Casting further doubt on the memos, The Dallas Morning News reported Sept. 11 that the officer named in a memo as exerting pressure to “sugar coat” Bush’s record had left the Texas Air National Guard 1 1/2 years before the memo was dated.
The newspaper said it obtained an order showing that Walter B. Staudt, former commander of the Texas Guard, retired on March 1, 1972. The memo was dated Aug. 18, 1973.
“60 Minutes” relied on the documents as part of a Sept. 8 segment – reported by Rather – on Bush’s service in the Texas Air National Guard from 1968 to 1973.
Former colleagues of Killian disagreed about the documents’ authenticity.
One, who appeared in the TV newsmagazine segment, said Sept. 10 he did not see anything in the memos that made him think they were forgeries. Robert Strong noted he’s not a forensic expert and isn’t vouching for the documents.
“I didn’t see anything that was inconsistent with how we did business,” Strong said in an interview. “It looked like the sort of thing that Jerry Killian would have done or said. He was a very professional guy.”
Strong was the only associate of Killian quoted by CBS as supporting the memo’s contents.
Retired Col. Maurice Udell, the unit’s instructor pilot who helped train Bush, said Sept. 10 he thought the documents were fake.
“I completely am disgusted with this (report) I saw on ‘60 Minutes,’” Udell said. “That’s not true. I was there. I knew Jerry Killian. I went to Vietnam with Jerry Killian in 1968.”
Killian’s son also questioned some of the documents, saying his father would never write a memo like the “sugar coat” one.
Several of the document examiners said one clue that the documents may be forgeries was the presence of superscripts – in this case, a raised, smaller “th” in two references to Guard units.
Rather said typewriters were available in the early 1970s that were capable of printing superscripts.
CBS pointed to other Texas Air National Guard documents released by the White House that include an example of a raised “th” superscript.

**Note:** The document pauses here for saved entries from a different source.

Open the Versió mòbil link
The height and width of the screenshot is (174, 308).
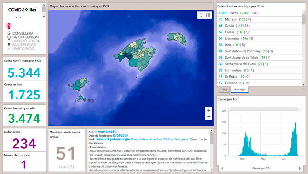coord(107,132)
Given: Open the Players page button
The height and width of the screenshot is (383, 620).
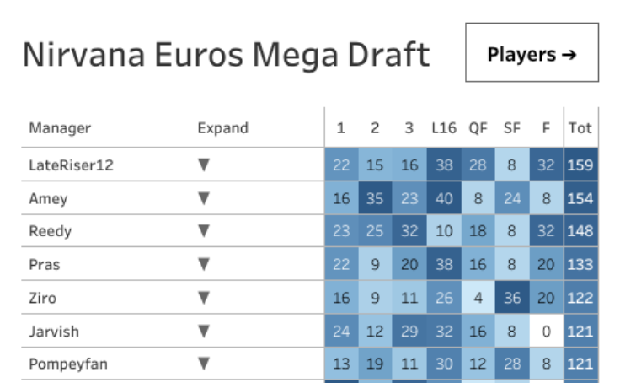Looking at the screenshot, I should [532, 55].
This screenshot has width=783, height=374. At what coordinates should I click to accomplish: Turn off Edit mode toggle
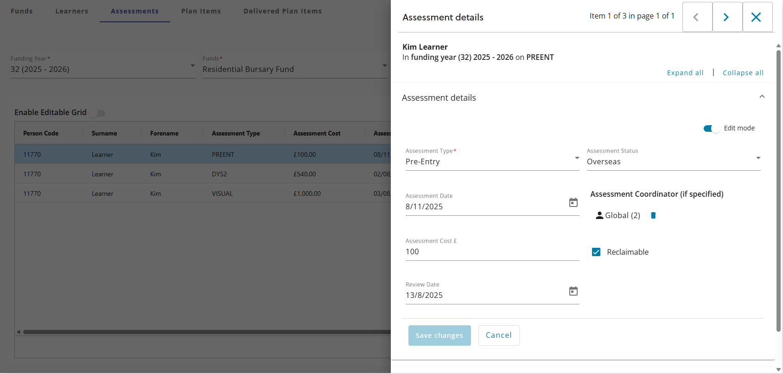[x=711, y=129]
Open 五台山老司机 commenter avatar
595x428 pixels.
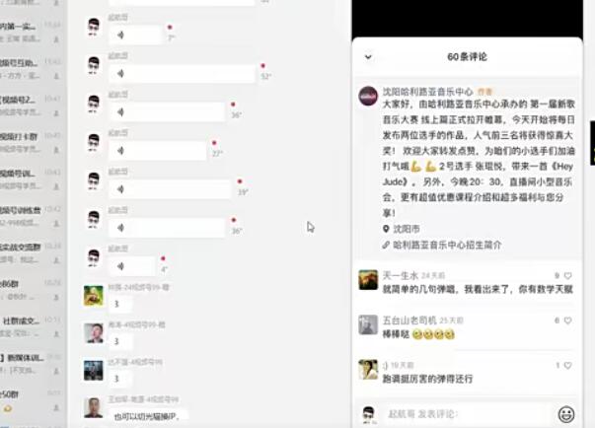[x=368, y=324]
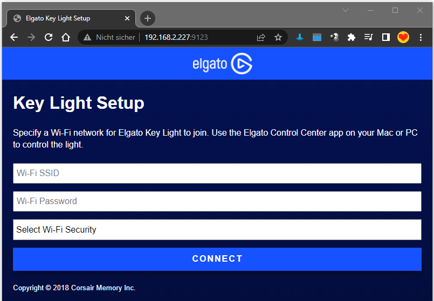Open the Extensions puzzle piece menu
The height and width of the screenshot is (301, 434).
point(352,37)
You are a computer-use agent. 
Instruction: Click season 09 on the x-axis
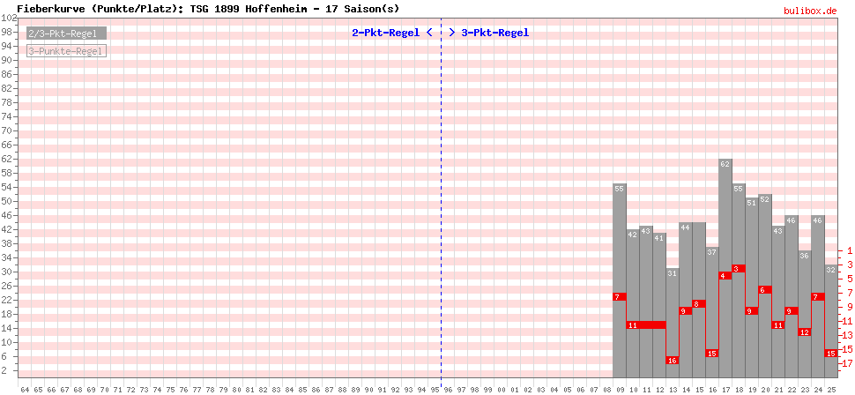click(620, 388)
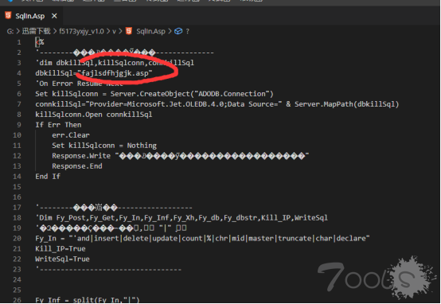Click the cube symbol icon in breadcrumbs
Image resolution: width=441 pixels, height=304 pixels.
coord(178,31)
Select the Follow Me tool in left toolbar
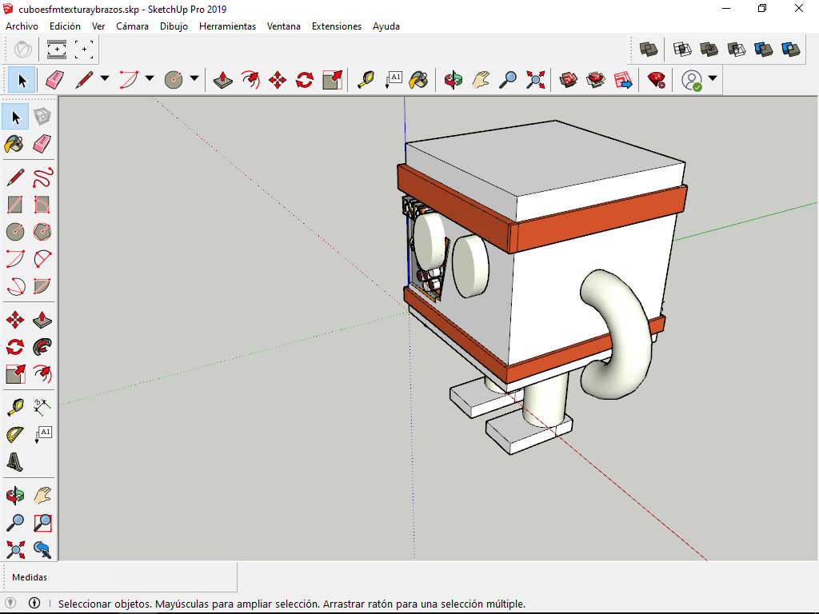819x614 pixels. click(43, 347)
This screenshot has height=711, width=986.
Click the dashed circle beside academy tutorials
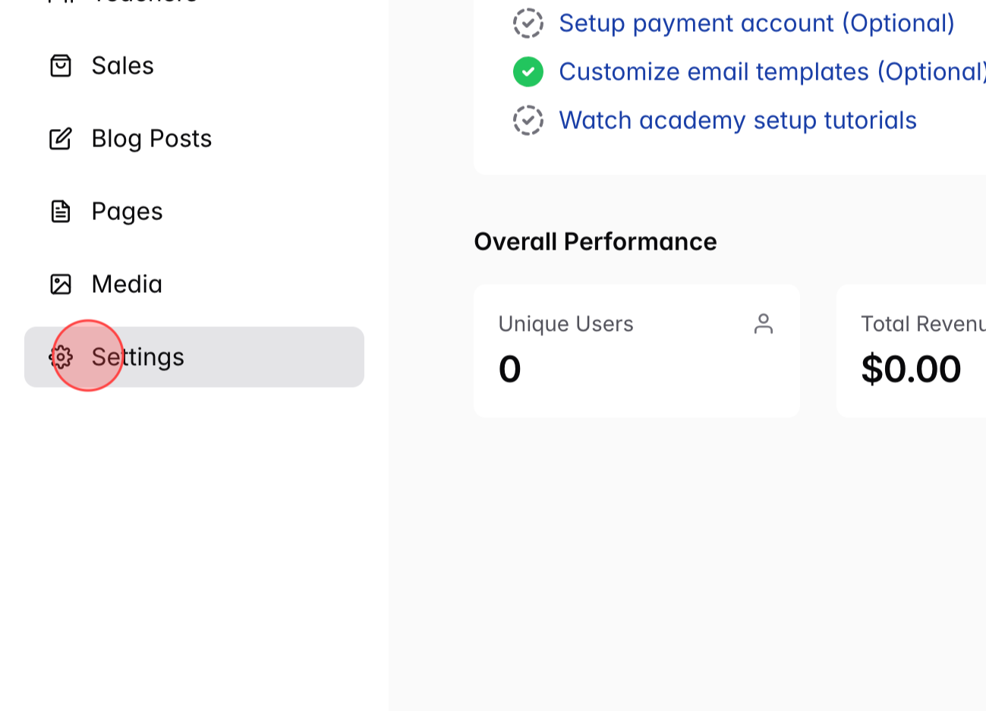(x=528, y=120)
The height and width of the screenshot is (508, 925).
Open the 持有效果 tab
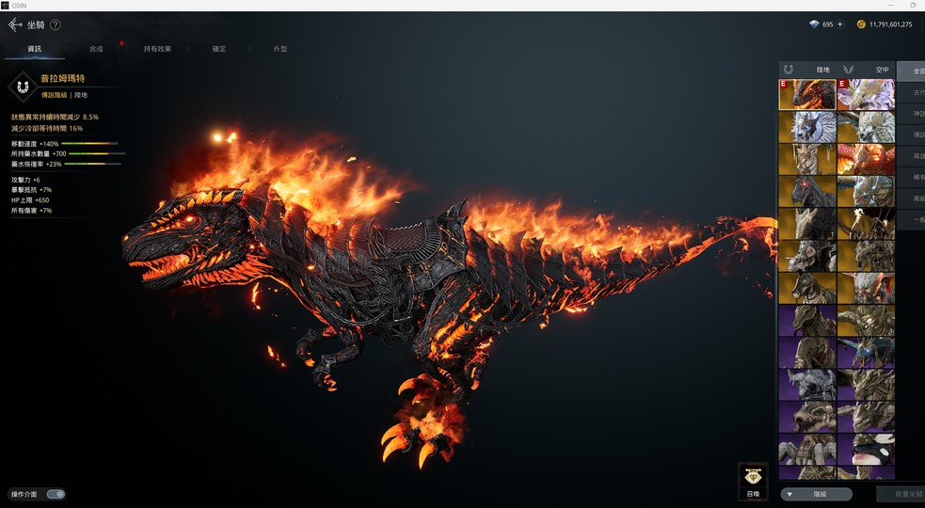click(157, 49)
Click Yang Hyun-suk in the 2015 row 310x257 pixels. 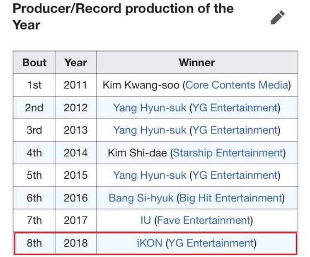pos(149,175)
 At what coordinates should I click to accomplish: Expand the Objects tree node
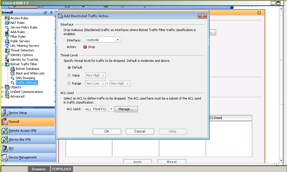(x=2, y=87)

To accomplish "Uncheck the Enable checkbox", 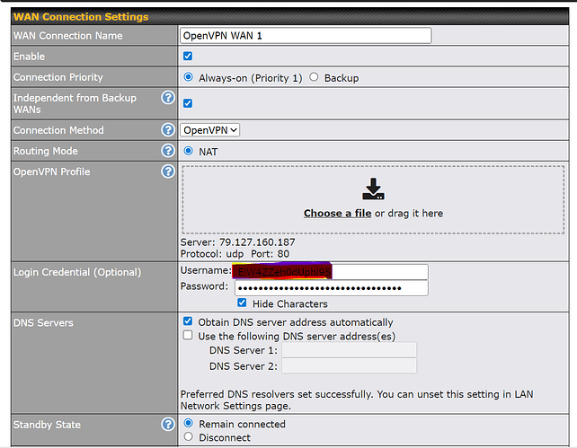I will [188, 57].
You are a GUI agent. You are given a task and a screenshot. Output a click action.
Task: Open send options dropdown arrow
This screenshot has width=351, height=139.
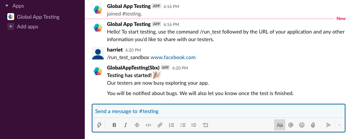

That superscript, however, is in a different typeface than the one used for the CBS memos. Document examiner Sandra Ramsey Lines of Paradise Valley, Ariz., who examined the documents for the AP, said she was “virtually certain” they were generated by computer.
Lines said that meant she could testify in court that, beyond a reasonable doubt, her opinion was that the memos were written on a computer.
CBS has not revealed its source or sources for the documents or the names of experts besides Matley it said examined the memos before its report.
Bush spokesman Scott McClellan said Sept. 10 the White House, which distributed the memos after obtaining them from CBS News, was not trying to verify their authenticity. “We don’t know if the documents are fabricated or authentic,” McClellan told reporters.
McClellan suggested the memos surfaced as part of “an orchestrated effort by Democrats and the Kerry campaign to tear down the president.”